Governor Andy Beshear made the announcement Sunday afternoon that the federal medical team arrived in Kentucky to support health care heroes and residents, increasing staffing and the ability to open more hospital beds.
The NDMS team, comprising a medical officer, physician assistant, nurse practitioner, supply officer, respiratory therapist, four registered nurses, and three paramedics, has mobilized to assist through Sept. 17. The team can help with opening more available beds that had not been used due to lack of staffing. The team is fortifying existing staffing and areas of specialty, including those offered by a respiratory team, and clinicians tasked with ventilator management. The NDMS team can also support emergency department operations, contributing to an increased ability for the facility to treat more patients.
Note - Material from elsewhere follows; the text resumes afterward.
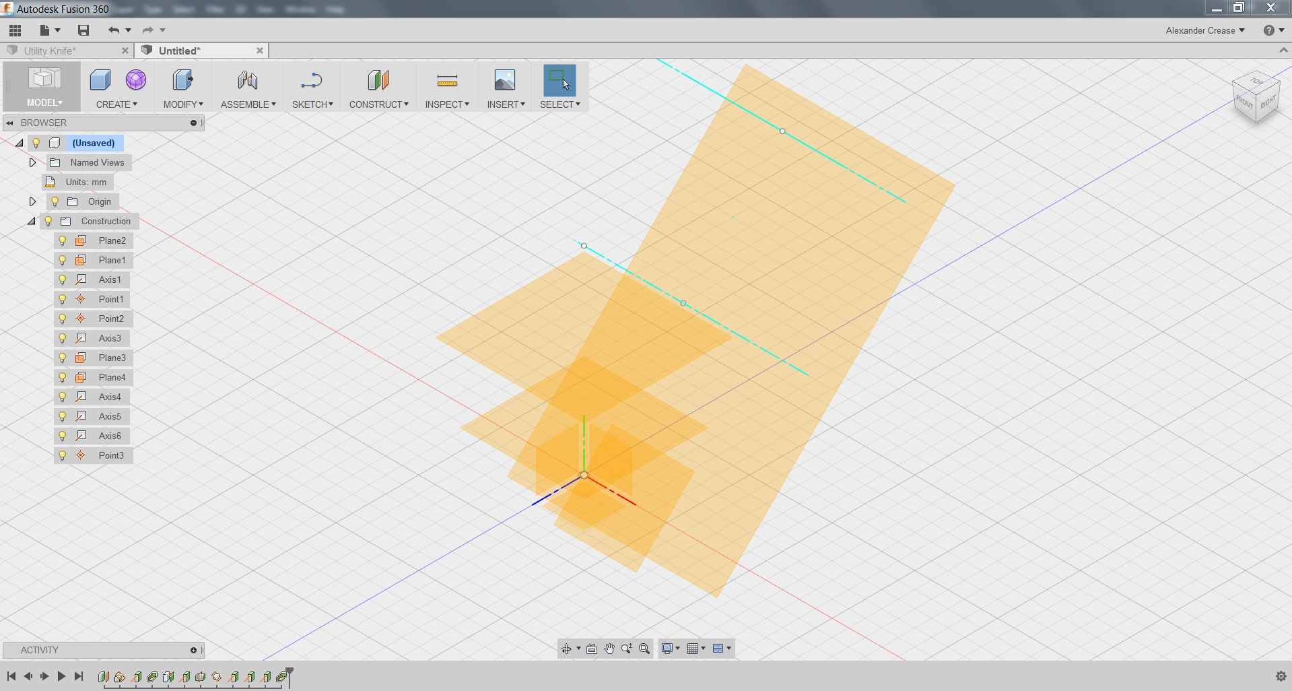Click the Undo button
The height and width of the screenshot is (691, 1292).
112,30
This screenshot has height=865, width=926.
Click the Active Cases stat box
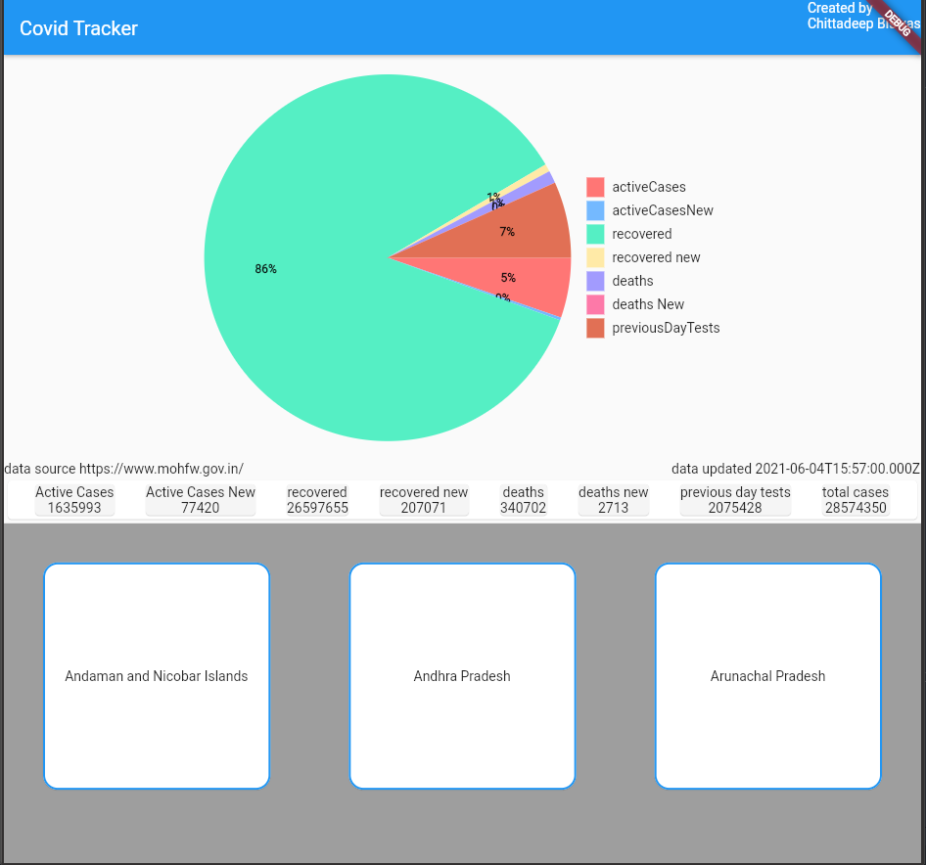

Dr. Steven Stack, the commissioner of the Department for Public Health, said “The actions taken to build on the unprecedented and aggressive actions taken to help control the spread of COVID-19. For 18 months, the seriousness of this pandemic has been stressed. The coronavirus is serious. It kills and can make people extremely sick and for a long time. We’re seeing that the delta variant, which represents most of the current cases of COVID-19, takes dangerousness to a new level. It is a vicious, contagious microbe and is finding its way to younger Kentuckians. We need to continue to do everything we can to prevent its spread. The strongest defenses we have are to get vaccinated if you’re 12 or older and to wear a face mask when you’re indoors.”
Five 10-member FEMA EMS strike teams are on site in Kentucky tasked with transfers and transporting COVID-19 patients. Each team is comprised of five advanced life support ambulances, and each ambulance is staffed with one paramedic and one emergency medical technician (EMT). Each strike team is positioned regionally, in Corbin, Lexington, Louisville, Owensboro, and Somerset. They are centrally dispatched and can respond to any area in the state.
More than 100 Kentucky National Guard members, in teams of 15, have been deployed for a new COVID-19 response mission. So far, hospitals that have received Kentucky National Guard assistance include St. Claire Regional Medical Center, Appalachian Regional Healthcare in Hazard, The Medical Center at Bowling Green, and Pikeville Medical Center.